Важно, однако, обратить внимание на то, что рассказы с развитой и с неразвитой фабулой сближаются между собой в том, что опираются на повышенную активность «факта». Рассказ поэтому может строиться на каком-то одном случае и исчерпываться в одномоментной ситуации его раскрытия. Новеллистически обязательным является другой принцип: герой (или герои) должен подвергнуться испытанию. Это испытание непосредственно выводит героев не обязательно к одному фабульному, но обязательно к одному сюжетному центру. Испытание, о котором здесь идет речь, может быть, как уже сказано, одномоментным, но может неоднократно повторяться, нагнетая напряжение именно благодаря этой повторяемости.
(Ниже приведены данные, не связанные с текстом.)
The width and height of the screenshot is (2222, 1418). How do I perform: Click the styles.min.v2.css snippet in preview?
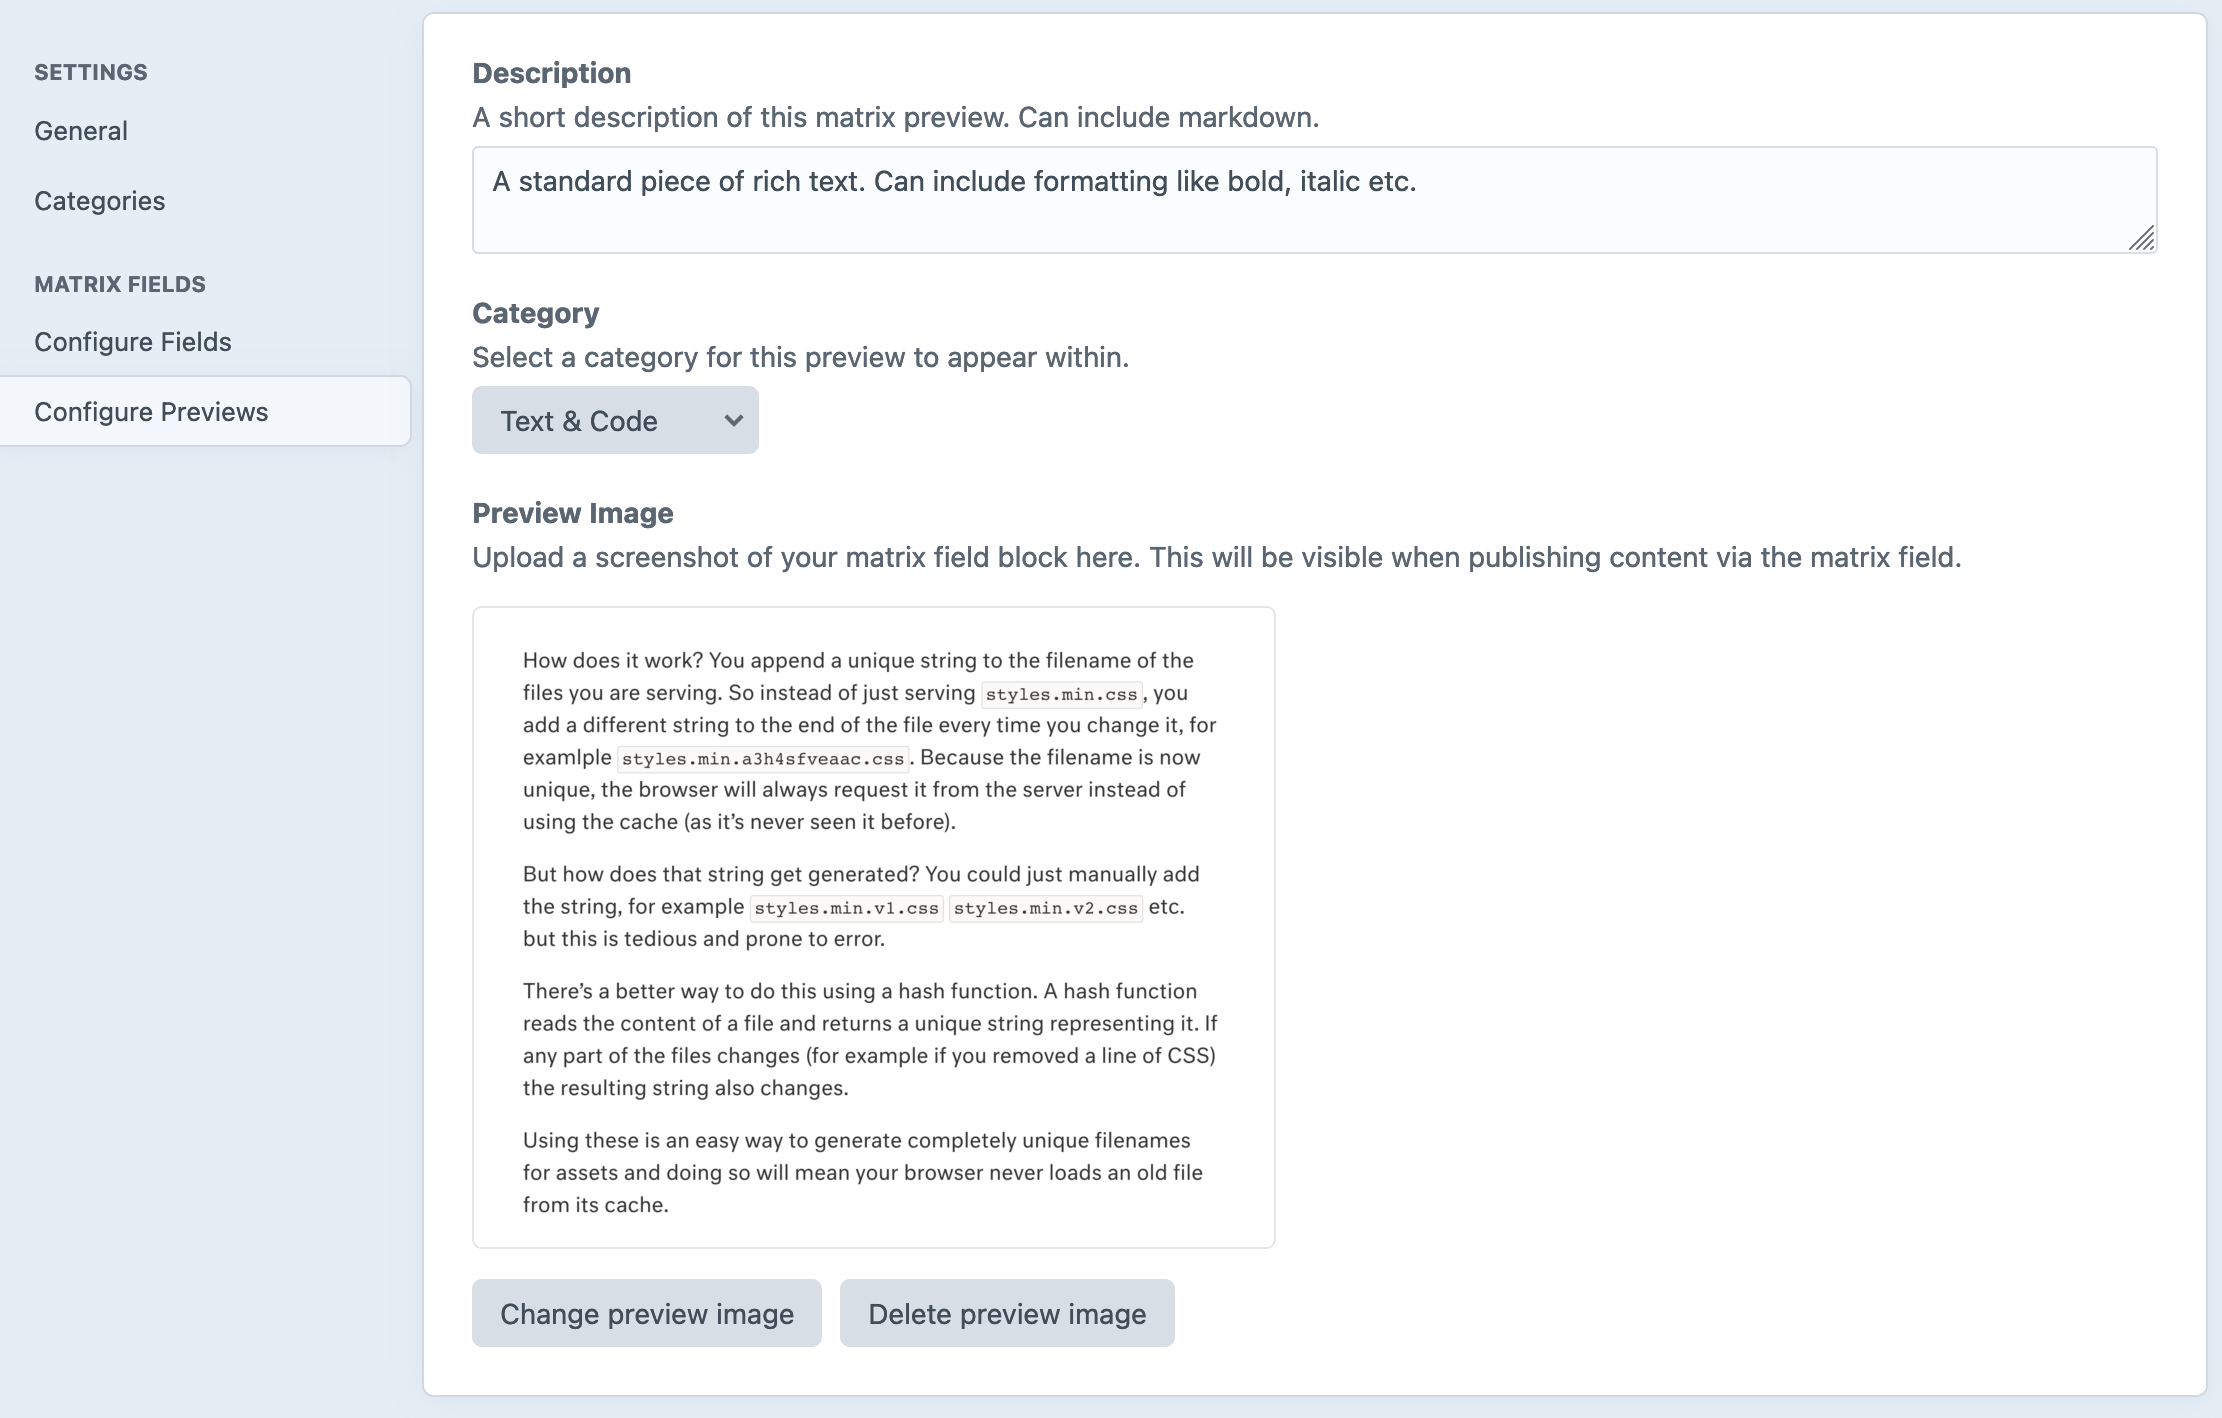(x=1045, y=908)
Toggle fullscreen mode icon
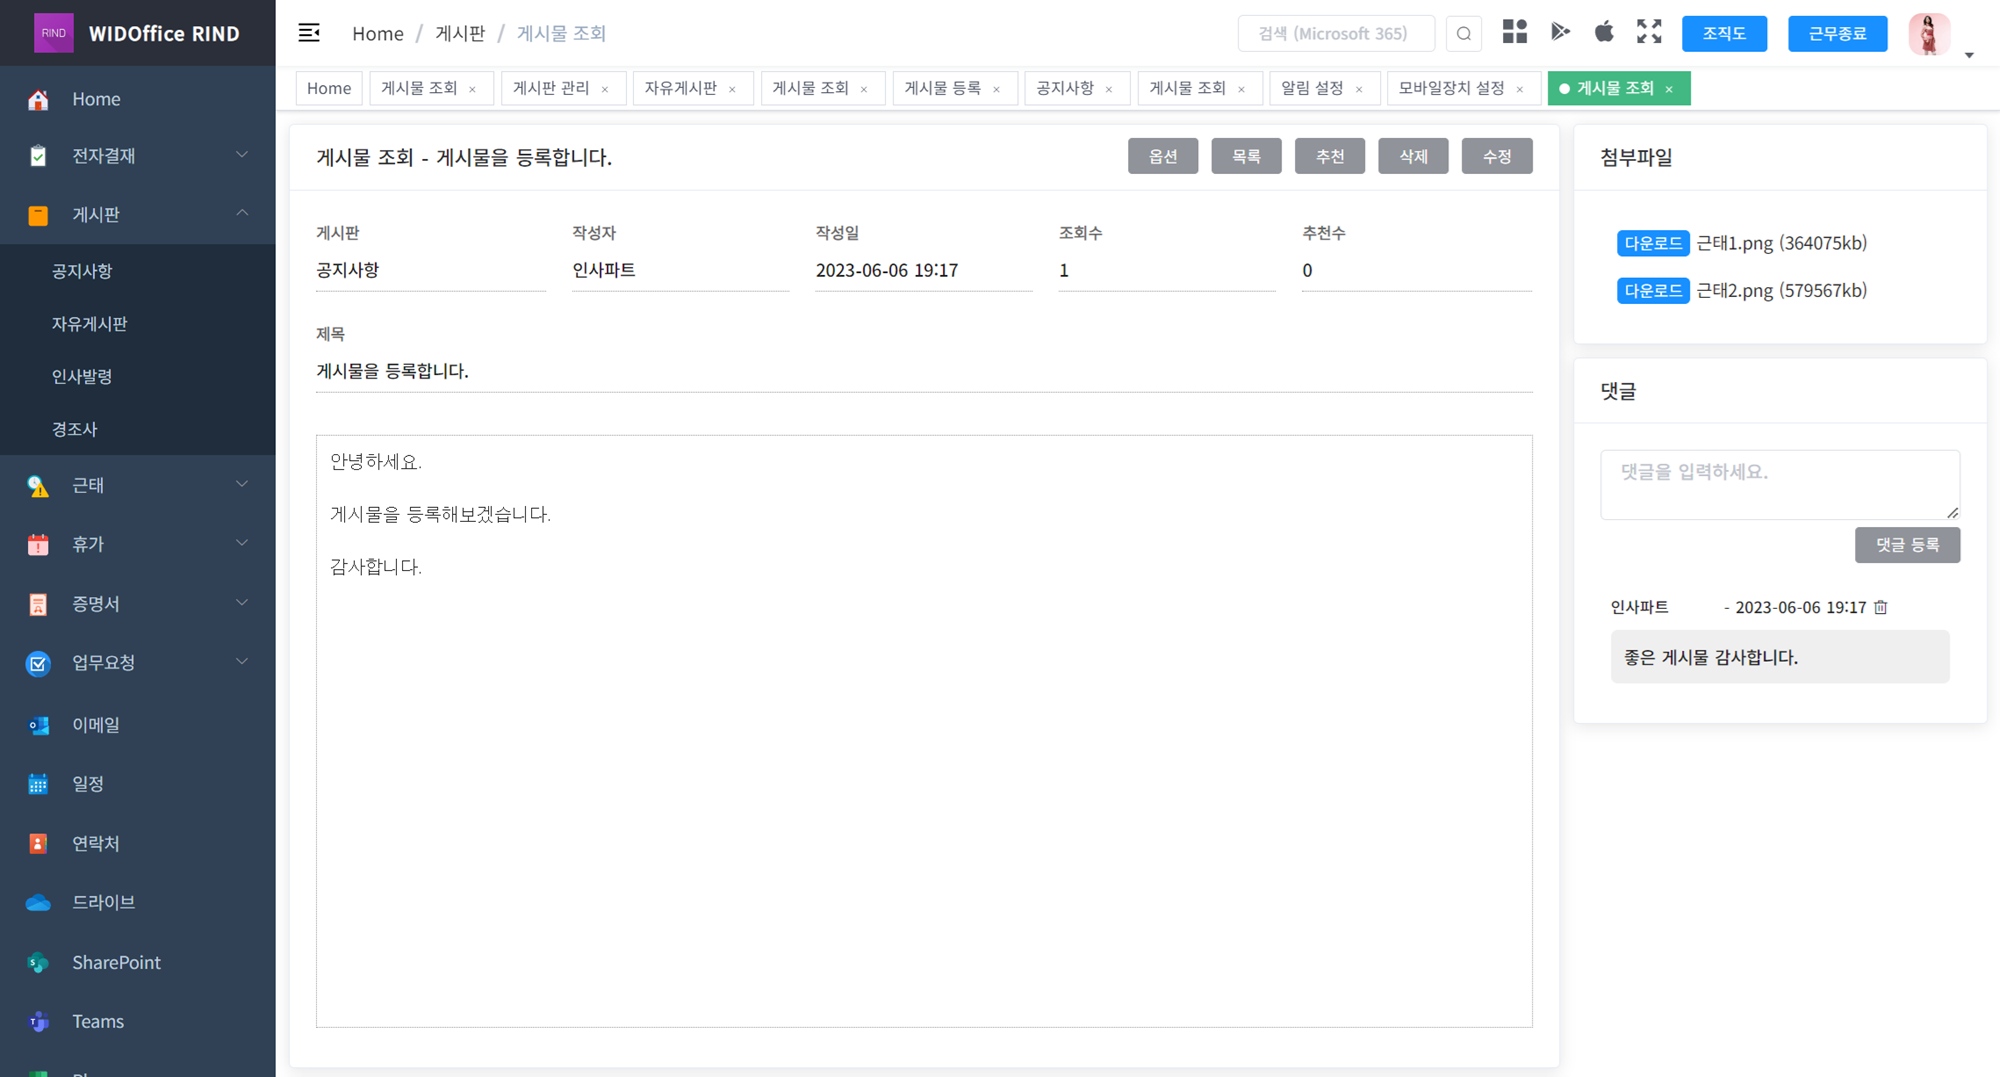 point(1649,32)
Рассказ может включить в свой состав не одну фабульную систему, а несколько, как это имеет место в бунинском «Ночном разговоре», но суть от этого не меняется. Рассказ может быть фактически лишен фабулы — достаточно вспомнить «Антоновские яблоки» И. Бунина. Но и это не отменяет момента испытания. Оно проявляется в резком контрасте, в конфликте между «вчера» и «сегодня» патриархальной деревни. Без перепада, без резкого изменения событийной, психологической, повествовательно-интонационной ситуации малая форма существовать не может, независимо от того, совершается резкое преобразование, перемена первоначального положения в результате испытания только в сюжете или одновременно в сюжете и фабуле. Именно потому, что в основе малой формы лежит испытание, стремительная проверка, новелла «…ищет „острых“ черт, эпизодов, резко и до некоторой степени крайне проявляющих противоречивое содержание действительности». Повышенная активность «проверки» героя или героев связана с той собранностью эпического действия, с той его событийной концентрированностью и тотальностью эмоциональной атмосферы, которых нет в повести и уж тем более в романе (именно здесь следует видеть принципиальное отличие рассказа как малой формы эпического рода от повести, являющейся средней формой).

Отсюда идет и эпическая явленность персонажа возникающая как результат одного испытания. Отсюда и стремительное раскрытие его внутреннего «я», независимо от того, выступает он только как действующее лицо или только как повествователь или как герой-повествователь. Центростремительно организованное испытание оказывается, следовательно, формой проявления противоречий бытия, концентрированным воплощением этих противоречий. Резкость контрастов, концентрированность связаны с малым объемом.

Речевой стиль, будучи одним из структурообразующих компонентов рассказа, тоже выступает как одно из проявлений этих «качественных особенностей». Художественная целостность рассказа, реализуясь в непосредственно и последовательно выраженной центростремительной сюжетно-композиционной организации, не может не подчинить центростремительному началу все составные части, в том числе и речевой стиль как один из элементов сюжетно-композиционного единства. Единство эмоционального тона не знает той многоплановости, которая ведома, скажем, роману. В рассказе это единство реализуется в строгой одноплановости повествовательной речи. Эта одноплановость видна прежде всего в установке на известное единообразие, в приписанности одному субъекту восприятия, выражающейся в одном аспекте видения.

Итак, «качественные особенности», о которых у нас шла речь применительно к рассказу, можно свести к следующим: а) повышенная весомость «факта» как выражение метонимичности, ориентированность на «всю» действительность; б) испытание героя посредством той или иной ситуации или с помощью нескольких более или менее однородных ситуаций, составляющих в совокупности единый испытательный момент; в) заострение и концентрация противоречий; г) малый объем текста; д) известная одноплановость речевою стиля, приписанность одному субъекту восприятия и, значит, единый аспект эпического видения.